Medicare does not have a policy allowing providers to document up to a year later. Medicare expects documentation to occur at the time of the visit or very soon thereafter. No clinician can remember, accurately, what happened last week, and certainly not 6 months after a visit. Here are Medicare's policies on timeliness of documentation:
A provider can't submit a claim for payment until documentation is completed. The service should be documented during, or as soon as practicable after it is provided in order to maintain an accurate medical record.
The Centers for Medicare & Medicaid Services (CMS) does not provide any specific period, but a reasonable expectation would be no more than a couple of days away from the service itself.

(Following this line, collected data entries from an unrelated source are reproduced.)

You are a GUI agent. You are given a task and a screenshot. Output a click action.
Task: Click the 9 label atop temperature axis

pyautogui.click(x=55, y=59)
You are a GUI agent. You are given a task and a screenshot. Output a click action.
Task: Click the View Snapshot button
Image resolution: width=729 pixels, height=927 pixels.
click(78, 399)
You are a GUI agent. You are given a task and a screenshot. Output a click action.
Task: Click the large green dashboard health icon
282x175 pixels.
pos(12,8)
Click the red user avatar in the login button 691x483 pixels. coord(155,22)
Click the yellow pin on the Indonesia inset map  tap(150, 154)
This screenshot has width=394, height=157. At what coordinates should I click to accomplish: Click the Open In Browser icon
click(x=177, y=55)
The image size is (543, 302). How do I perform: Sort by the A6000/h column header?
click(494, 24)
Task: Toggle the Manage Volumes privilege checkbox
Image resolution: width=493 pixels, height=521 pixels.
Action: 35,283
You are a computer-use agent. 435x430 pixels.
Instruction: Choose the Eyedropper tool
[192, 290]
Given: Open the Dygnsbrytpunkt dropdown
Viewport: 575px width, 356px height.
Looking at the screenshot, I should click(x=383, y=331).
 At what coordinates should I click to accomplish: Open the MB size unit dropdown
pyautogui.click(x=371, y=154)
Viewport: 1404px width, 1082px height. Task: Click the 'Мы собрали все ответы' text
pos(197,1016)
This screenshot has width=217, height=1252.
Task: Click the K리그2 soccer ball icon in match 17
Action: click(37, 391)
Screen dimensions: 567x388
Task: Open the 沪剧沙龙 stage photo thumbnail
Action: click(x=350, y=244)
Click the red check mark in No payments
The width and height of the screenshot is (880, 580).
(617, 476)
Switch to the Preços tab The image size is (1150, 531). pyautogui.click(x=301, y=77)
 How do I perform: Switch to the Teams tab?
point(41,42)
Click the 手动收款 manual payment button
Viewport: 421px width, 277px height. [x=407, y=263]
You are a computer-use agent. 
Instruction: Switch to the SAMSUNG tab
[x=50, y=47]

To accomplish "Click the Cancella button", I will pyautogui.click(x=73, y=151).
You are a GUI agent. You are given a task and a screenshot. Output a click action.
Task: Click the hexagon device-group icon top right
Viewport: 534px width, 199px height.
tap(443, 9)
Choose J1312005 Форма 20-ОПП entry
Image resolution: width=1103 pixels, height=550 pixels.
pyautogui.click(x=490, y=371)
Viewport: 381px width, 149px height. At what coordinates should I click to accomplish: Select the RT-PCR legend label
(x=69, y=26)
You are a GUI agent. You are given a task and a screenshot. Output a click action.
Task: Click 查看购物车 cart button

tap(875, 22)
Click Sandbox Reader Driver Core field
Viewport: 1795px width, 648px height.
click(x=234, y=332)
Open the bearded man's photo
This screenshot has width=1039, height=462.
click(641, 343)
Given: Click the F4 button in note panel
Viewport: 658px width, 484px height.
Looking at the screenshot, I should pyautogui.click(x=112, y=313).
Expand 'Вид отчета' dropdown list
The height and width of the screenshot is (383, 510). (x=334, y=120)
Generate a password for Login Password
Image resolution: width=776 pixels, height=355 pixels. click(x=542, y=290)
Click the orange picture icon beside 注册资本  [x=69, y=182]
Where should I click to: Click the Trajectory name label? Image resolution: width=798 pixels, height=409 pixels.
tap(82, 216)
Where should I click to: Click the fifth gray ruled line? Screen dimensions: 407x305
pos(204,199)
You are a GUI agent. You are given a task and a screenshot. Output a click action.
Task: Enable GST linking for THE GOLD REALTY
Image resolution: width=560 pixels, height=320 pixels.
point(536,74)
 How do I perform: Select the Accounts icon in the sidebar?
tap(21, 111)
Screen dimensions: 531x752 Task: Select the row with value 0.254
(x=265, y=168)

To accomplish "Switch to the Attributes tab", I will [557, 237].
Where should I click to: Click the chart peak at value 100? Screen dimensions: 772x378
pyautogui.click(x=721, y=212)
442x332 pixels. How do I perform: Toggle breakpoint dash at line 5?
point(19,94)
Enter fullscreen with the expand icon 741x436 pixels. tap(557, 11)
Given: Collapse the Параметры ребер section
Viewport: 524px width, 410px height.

...[T]he timely filing limit...does not apply to the medical record documentation but instead indicates that a practitioner has 1 year from the date of service to file the claim to Medicare. If Medicare does not receive the claim within that year, Medicare does not make payment and the patient is not liable.
So, although a provider has a year to submit a claim, the documentation should have been done at the time of the visit. The long time that Medicare gives for submission of claims is an option because Medicare sometimes takes a long time to credential providers and tries to accommodate providers by allowing them to batch-bill after they receive their provider numbers.
What should you do now? You can complete the records to the best of your ability. If you can't remember what occurred, don't make it up. That would be fraudulent and you could get into trouble. If you remember seeing the patient but don't remember what you or the patient said, what you did, or what you told the patient, then write that you remember seeing the patient but don't remember the details. Enter the date that you are recording the documentation and note the date that you performed the service. On each note, state why the documentation is so late. Your employer may or may not feel comfortable submitting claims for those visits. If they do submit the claims, and Medicare audits, Medicare may deny payment.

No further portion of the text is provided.